TEXT

Funeral Planning: Not a Festive Thought, But A Kind One

Funeral planning as part of your estate plan provides clear, final wishes, names a person to execute them and helps your family cope at a difficult time.

No one wants to do funeral planning, but leaving instructions for your funeral and burial wishes relieves loved ones of the burden of making decisions and hoping they are following your wishes. In addition, says the article “Important to provide instructions for preferred funeral, burial wishes” from The Leader, it also prevents arguments between relatives and friends who have their own opinions about what they think you may have wanted.

What often happens is that people make their funeral plan and final wishes part of their estate plan.  In some states, burial wishes are found in a will.  However, this often presents a problem as the will is usually not looked at until after the funeral. If your loved ones don’t know where your will is, then they certainly won’t know what your wishes were for the funeral.  Without clear written directions, spiritual practices or cultural traditions that are important to you, may not be followed.

An estate planning attorney can help you create a document that outlines your wishes and will have suggestions for how to discuss this with your family and where it should be located.  In Texas, much like in New York as referenced in the article, there is a form that allows you to name an agent who will be in charge of your remains.  In Texas it is called the Appointment for Disposition of Remains.  You can give your instructions to that person in the document which takes the mystery and a lot of the difficulty out of the process.

SOURCE MATERIAL
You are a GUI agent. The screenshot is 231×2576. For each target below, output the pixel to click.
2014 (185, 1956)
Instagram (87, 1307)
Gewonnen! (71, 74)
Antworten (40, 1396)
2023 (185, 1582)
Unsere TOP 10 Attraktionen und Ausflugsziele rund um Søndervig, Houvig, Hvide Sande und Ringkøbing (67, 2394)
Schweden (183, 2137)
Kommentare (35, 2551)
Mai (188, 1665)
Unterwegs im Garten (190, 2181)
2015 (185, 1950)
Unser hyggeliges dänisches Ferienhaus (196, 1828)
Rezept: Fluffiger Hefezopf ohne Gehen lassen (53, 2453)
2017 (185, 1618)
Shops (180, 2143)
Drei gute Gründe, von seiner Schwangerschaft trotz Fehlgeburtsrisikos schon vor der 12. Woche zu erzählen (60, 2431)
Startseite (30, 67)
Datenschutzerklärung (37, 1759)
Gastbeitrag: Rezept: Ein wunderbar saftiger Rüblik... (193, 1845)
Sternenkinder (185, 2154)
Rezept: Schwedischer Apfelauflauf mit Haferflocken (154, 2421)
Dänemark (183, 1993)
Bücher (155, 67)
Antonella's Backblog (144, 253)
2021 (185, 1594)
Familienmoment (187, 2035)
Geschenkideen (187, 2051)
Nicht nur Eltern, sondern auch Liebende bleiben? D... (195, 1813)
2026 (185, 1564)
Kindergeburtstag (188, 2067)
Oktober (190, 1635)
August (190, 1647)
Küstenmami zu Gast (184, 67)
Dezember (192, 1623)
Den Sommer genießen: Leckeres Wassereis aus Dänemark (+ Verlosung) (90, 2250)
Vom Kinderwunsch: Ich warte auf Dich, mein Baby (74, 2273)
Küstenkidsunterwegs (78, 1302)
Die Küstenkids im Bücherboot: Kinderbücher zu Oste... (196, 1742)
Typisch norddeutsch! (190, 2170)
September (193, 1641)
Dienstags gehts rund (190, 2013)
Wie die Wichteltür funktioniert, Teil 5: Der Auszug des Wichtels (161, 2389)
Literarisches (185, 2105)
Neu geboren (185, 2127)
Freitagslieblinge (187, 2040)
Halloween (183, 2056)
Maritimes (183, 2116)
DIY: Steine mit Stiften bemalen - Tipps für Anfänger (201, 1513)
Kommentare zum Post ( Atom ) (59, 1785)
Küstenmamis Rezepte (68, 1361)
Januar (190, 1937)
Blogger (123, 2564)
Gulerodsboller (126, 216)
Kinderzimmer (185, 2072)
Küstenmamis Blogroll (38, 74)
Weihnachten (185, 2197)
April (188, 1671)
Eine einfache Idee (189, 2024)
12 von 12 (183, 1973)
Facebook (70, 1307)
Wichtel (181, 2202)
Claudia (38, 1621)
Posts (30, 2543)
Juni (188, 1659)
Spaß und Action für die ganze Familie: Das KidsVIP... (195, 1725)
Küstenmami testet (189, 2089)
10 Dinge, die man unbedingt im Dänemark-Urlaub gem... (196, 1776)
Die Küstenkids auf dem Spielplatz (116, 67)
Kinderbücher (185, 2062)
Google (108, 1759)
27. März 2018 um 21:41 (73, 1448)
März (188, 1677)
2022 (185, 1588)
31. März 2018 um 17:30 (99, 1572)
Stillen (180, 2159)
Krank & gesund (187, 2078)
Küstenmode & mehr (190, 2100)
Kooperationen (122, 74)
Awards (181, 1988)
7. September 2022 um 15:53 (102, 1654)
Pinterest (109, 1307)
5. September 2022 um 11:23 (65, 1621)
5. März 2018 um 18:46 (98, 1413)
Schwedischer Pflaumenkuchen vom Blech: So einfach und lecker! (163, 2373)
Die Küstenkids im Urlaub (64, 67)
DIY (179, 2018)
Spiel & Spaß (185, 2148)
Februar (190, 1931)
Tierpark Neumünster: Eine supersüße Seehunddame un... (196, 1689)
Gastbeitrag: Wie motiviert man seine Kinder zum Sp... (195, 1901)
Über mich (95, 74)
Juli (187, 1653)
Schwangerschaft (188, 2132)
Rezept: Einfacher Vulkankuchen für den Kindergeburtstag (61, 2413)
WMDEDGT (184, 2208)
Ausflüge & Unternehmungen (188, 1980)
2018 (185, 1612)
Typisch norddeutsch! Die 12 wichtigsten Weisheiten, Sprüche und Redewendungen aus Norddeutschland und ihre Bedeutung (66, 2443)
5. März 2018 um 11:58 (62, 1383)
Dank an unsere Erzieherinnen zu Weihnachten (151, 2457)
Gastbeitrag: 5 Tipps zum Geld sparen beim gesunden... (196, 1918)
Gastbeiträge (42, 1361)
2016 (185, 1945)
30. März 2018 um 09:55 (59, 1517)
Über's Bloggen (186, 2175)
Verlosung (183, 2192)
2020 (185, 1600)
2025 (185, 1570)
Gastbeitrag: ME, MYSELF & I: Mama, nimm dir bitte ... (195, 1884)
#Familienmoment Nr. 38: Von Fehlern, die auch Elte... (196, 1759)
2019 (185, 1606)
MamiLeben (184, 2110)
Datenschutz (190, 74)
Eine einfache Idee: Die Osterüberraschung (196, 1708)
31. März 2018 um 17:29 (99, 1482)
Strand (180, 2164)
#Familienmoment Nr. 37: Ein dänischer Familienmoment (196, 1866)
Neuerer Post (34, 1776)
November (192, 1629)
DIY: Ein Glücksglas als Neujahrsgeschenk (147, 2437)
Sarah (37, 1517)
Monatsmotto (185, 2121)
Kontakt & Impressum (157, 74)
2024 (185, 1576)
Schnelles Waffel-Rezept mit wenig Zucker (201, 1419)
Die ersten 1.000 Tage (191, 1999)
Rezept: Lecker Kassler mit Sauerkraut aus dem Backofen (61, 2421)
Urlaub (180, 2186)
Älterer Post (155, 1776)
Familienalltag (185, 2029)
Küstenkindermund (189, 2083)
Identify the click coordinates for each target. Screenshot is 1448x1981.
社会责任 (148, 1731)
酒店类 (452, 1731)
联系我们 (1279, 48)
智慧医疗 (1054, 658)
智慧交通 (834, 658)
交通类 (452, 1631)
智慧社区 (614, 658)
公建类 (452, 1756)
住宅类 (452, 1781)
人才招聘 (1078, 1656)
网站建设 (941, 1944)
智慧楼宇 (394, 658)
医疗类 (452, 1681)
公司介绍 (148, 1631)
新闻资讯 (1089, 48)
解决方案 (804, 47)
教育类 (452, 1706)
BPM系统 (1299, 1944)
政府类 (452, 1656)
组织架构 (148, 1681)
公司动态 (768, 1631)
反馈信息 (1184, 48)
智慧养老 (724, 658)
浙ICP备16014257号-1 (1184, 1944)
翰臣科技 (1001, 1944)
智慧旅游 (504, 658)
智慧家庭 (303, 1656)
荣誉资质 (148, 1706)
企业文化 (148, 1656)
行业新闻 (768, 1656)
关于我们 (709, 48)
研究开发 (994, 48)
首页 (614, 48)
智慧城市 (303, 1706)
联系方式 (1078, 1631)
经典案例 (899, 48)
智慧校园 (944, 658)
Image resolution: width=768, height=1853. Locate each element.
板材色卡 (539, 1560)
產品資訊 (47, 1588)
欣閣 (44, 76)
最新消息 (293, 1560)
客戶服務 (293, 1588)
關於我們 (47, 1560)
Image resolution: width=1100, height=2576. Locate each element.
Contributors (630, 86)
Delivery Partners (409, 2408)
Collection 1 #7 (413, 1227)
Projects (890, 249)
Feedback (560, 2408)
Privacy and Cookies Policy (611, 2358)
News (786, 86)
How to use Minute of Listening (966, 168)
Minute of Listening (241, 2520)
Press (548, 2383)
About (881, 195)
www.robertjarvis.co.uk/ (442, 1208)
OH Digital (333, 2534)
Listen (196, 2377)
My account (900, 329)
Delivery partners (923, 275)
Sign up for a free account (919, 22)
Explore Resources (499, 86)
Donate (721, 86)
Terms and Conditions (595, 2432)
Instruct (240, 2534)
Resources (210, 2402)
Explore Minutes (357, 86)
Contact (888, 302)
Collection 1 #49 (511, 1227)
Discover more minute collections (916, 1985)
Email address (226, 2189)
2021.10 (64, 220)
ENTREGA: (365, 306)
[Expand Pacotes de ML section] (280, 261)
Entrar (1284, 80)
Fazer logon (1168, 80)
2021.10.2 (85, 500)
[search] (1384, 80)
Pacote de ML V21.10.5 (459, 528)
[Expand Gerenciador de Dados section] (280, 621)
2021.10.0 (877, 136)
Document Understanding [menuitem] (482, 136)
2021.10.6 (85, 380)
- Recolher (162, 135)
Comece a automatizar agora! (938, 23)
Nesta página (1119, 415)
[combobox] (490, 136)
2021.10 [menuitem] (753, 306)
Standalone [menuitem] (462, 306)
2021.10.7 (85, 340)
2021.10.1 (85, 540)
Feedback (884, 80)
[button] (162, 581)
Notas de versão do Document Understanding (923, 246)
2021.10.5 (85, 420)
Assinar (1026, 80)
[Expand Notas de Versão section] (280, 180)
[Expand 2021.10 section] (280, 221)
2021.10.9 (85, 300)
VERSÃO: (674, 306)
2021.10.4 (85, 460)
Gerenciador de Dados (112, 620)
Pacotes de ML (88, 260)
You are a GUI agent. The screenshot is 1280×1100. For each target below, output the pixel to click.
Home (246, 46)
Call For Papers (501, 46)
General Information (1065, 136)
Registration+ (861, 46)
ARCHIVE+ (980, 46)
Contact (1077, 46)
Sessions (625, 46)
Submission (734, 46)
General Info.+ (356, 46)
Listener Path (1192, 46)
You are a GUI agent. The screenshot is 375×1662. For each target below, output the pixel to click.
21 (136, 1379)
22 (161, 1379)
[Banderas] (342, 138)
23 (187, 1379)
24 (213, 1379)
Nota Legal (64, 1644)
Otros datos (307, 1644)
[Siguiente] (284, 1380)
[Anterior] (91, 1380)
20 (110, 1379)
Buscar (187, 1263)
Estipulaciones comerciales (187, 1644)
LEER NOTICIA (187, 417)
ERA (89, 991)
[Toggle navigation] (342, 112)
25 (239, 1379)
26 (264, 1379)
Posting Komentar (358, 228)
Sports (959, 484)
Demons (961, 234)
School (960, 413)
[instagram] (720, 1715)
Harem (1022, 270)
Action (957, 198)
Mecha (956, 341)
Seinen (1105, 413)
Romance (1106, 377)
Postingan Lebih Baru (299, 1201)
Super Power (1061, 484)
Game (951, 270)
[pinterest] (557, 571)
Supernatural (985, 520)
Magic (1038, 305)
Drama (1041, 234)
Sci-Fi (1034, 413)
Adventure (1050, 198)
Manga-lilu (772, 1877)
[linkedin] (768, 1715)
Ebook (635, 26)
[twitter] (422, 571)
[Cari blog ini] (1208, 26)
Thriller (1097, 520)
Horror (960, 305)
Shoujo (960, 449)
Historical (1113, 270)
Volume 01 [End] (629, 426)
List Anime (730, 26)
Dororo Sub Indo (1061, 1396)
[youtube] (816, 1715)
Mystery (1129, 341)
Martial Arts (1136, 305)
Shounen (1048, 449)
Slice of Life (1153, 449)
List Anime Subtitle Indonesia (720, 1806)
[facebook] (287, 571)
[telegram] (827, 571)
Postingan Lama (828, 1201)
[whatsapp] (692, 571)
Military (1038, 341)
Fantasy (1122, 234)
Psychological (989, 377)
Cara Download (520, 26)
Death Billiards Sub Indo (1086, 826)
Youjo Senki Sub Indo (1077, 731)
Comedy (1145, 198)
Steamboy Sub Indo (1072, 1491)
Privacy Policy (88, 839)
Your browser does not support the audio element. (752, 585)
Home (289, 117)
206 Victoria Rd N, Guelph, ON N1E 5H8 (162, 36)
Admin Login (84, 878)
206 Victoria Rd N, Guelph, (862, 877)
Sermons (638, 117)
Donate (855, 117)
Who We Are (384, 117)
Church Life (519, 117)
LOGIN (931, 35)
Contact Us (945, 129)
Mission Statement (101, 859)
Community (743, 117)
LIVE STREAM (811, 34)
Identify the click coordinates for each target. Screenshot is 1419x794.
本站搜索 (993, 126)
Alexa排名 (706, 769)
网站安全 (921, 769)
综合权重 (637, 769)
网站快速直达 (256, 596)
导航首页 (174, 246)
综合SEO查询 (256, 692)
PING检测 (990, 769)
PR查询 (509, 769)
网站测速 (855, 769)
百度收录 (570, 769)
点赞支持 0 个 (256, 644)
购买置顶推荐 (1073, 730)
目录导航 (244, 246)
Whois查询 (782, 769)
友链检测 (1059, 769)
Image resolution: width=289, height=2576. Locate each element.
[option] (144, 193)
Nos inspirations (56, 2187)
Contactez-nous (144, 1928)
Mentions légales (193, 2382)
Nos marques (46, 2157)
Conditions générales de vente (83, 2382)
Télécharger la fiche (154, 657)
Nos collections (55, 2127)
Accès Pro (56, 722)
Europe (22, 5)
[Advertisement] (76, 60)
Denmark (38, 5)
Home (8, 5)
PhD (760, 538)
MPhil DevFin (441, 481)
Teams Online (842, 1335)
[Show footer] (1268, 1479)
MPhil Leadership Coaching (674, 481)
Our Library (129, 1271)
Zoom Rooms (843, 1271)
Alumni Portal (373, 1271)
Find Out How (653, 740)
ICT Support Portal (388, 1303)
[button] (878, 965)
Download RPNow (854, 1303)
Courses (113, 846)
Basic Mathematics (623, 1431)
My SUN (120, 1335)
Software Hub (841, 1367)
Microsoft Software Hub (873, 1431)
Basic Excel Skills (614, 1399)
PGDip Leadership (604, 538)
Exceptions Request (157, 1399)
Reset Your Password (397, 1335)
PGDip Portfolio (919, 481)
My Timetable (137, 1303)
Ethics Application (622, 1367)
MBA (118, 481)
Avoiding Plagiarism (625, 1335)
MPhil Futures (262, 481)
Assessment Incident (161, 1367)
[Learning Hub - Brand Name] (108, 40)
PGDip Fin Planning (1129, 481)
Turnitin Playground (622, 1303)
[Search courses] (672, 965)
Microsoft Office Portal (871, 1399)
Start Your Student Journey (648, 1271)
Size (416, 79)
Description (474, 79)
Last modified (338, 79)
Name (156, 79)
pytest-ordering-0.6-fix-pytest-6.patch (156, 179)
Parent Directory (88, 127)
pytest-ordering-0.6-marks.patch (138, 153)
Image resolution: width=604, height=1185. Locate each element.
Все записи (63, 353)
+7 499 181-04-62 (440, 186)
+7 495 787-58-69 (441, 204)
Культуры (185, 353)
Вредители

WHAT THIS EXERCISE ASKS
A: According to the funeral planning text, what is the Texas form that names an agent in charge of your remains called?
B: Give again the part of the funeral planning text that begins at the words "No one wants" and stops after "may have wanted.".

ANSWERS BY ITEM NUMBER
A: It is called the Appointment for Disposition of Remains.

B:
No one wants to do funeral planning, but leaving instructions for your funeral and burial wishes relieves loved ones of the burden of making decisions and hoping they are following your wishes. In addition, says the article “Important to provide instructions for preferred funeral, burial wishes” from The Leader, it also prevents arguments between relatives and friends who have their own opinions about what they think you may have wanted.